The two-year-old e-commerce site helps entrepreneurs and small businesses create websites, sell, ship and get paid. Just like Canada’s Shopify, which has built a nearly $10-billion company doing exactly that. Kraftly even offers an online flea market, growing quietly as online retail giants Flipkart and Amazon burn billions of dollars in their fight for supremacy. Half of its 100,000-plus merchants either sell from home or smaller cities.
Online retailers have only begun to scratch the surface in Asia’s third largest economy. More than two-thirds of India’s 5.1 crore (51 million) small businesses—contributing a third of its $2.2-trillion GDP—are offline, according to a KPMG India and Google study. Rising internet penetration could push up their share to nearly half the total output in three years, it said. That’s where Kraftly, run by Big Foot Retail Pvt. Ltd., steps in.
“There aren’t easy e-commerce tools available for a small entrepreneur,” co-founder Saahil Goel told BloombergQuint over the phone. Kraftly lets them set up an online store in minutes for free. In exchange, it charges a fee on every product sold. The bigger they get, the more money it makes.
Jignesh Kothari, a dealer of accessories like sunglasses and mobile covers in Surat, Gujarat, sells 20 percent of his unsold stock through the site.

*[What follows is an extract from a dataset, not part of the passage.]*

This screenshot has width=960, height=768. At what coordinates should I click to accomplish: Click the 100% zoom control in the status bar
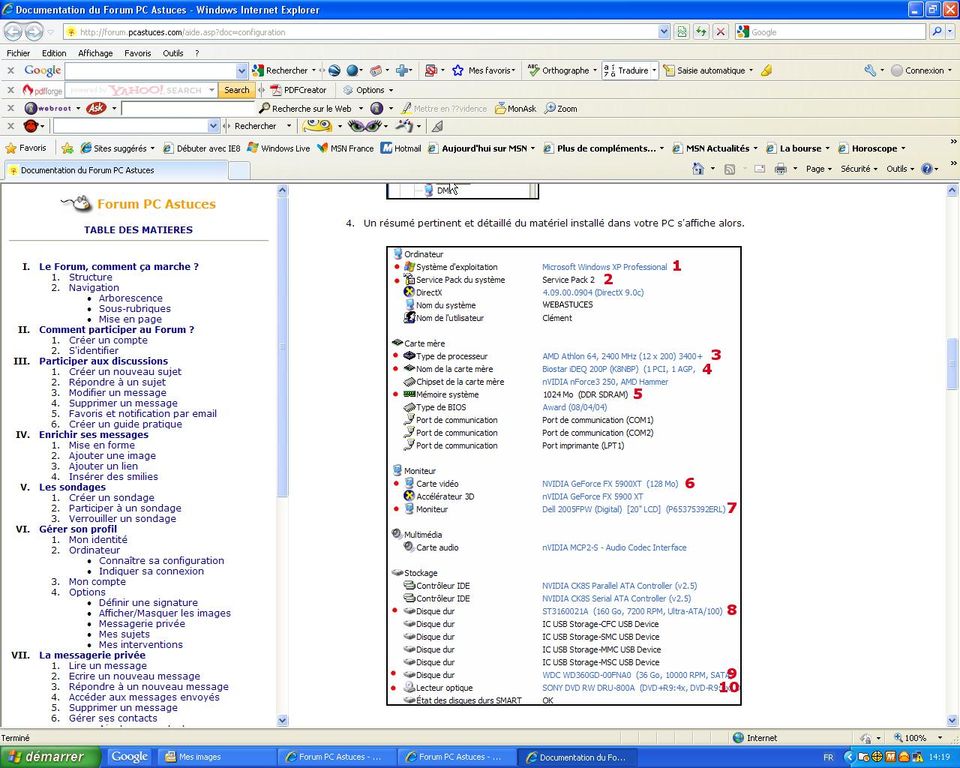[916, 738]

He gets 4,000 orders every month on Kraftly compared to 100 on bigger online retail sites.
“It’s not easy to become a merchant on Flipkart and Amazon especially if you are a small seller. It takes at least a week to get your listing active. Plus, their commission is 17-21 percent,” Kothari said. “On Kraftly, I can customise based on my requirement. Right now, I have a 10 percent plan, so I get a better margin on my sales.”
The e-commerce site’s initial success spawned rivals like Martjack, BuildaBazaar and Shopnix in the last two years. Shopify is already in India since 2013. And then there are larger online retailers like Alibaba-backed Paytm or InnoVen Capital-funded Shopclues that also target small businesses.

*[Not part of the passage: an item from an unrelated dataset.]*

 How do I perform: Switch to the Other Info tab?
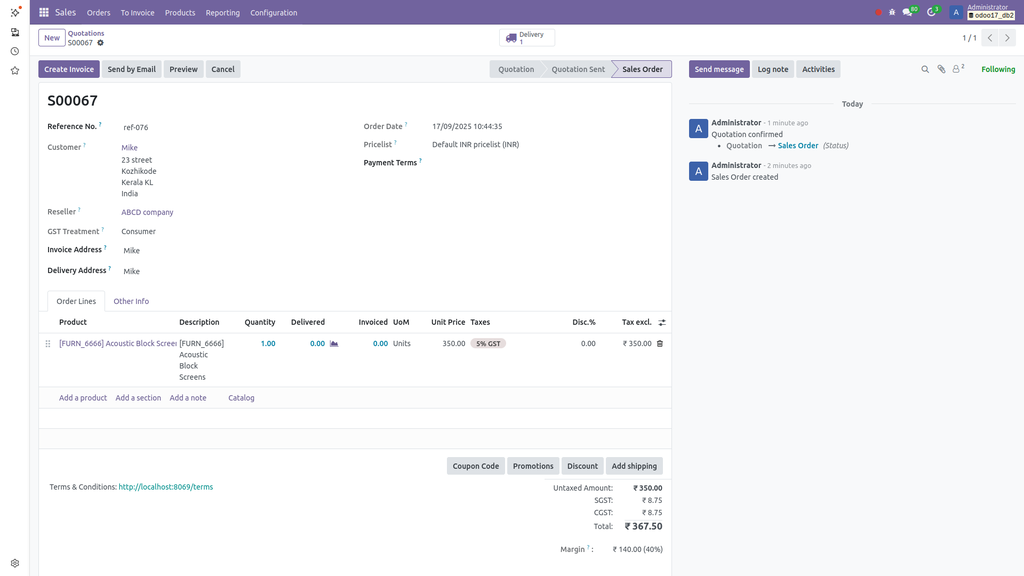tap(131, 300)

Kraftly has raised around $9 million from investors like Germany’s Bertelsmann, Nirvana Ventures, 500 StartUps, Singapore’s Beenext and Japan-based Beenos. It has a yearly revenue run rate of $3.5 million (nearly Rs 23 crore) and 5 million listings, said Goel. Just a year ago, the site had 20,000 sellers and a run rate of $1 million.
Survival amid the battle of giants will be a challenge. Last year, Snapdeal pulled the plug on Shopo.in., a Kraftly-like site for small businesses, after failing to raise funds.

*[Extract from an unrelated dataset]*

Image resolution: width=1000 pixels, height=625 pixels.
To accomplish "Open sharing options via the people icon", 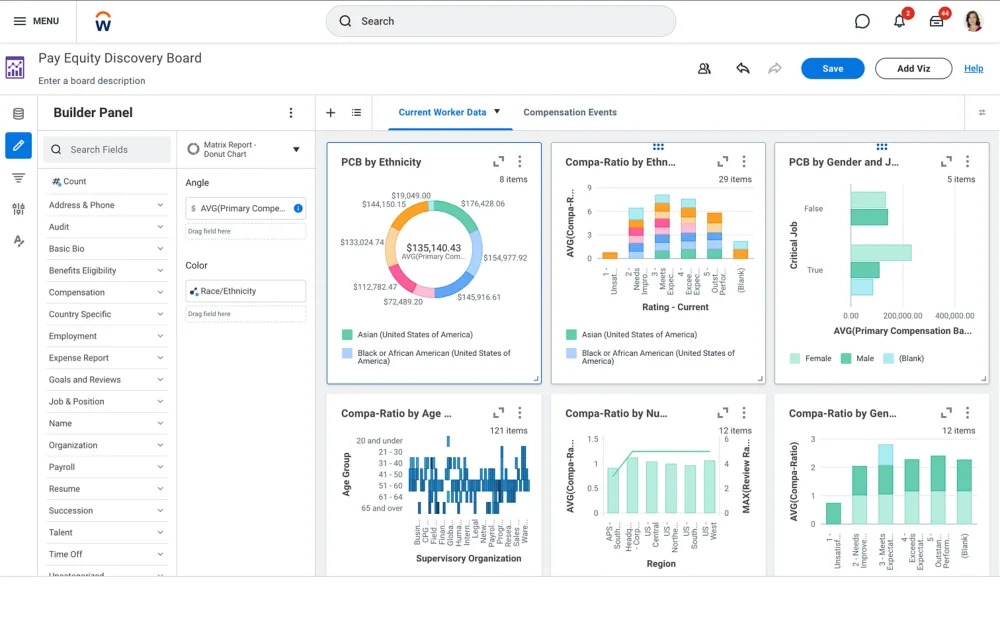I will click(x=705, y=68).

Even Shopify’s model is being questioned. Activist investor Andrew Edward Left called it a “get-rich-quick-scheme” and said his Citron Research was shorting the stock as the website’s user growth was rising on unsustainable businesses. Kraftly faces similar risks, if not more.
It is still early days for such platforms to explode, said Mrigank Gutgutia, engagement manager at emerging market researcher Redseer. “As the e-commerce market is yet to mature in India, these models have a chance to succeed but will find it difficult to achieve double- or triple-digit growth.”
For now, Dikshit’s online store Banawat (Hindi for shape) is making anywhere between Rs 15,000 and Rs 20,000 ($300) a month. Demand’s rising and he has upgraded to a higher plan. “The next task is to get the stock in order and scale up.”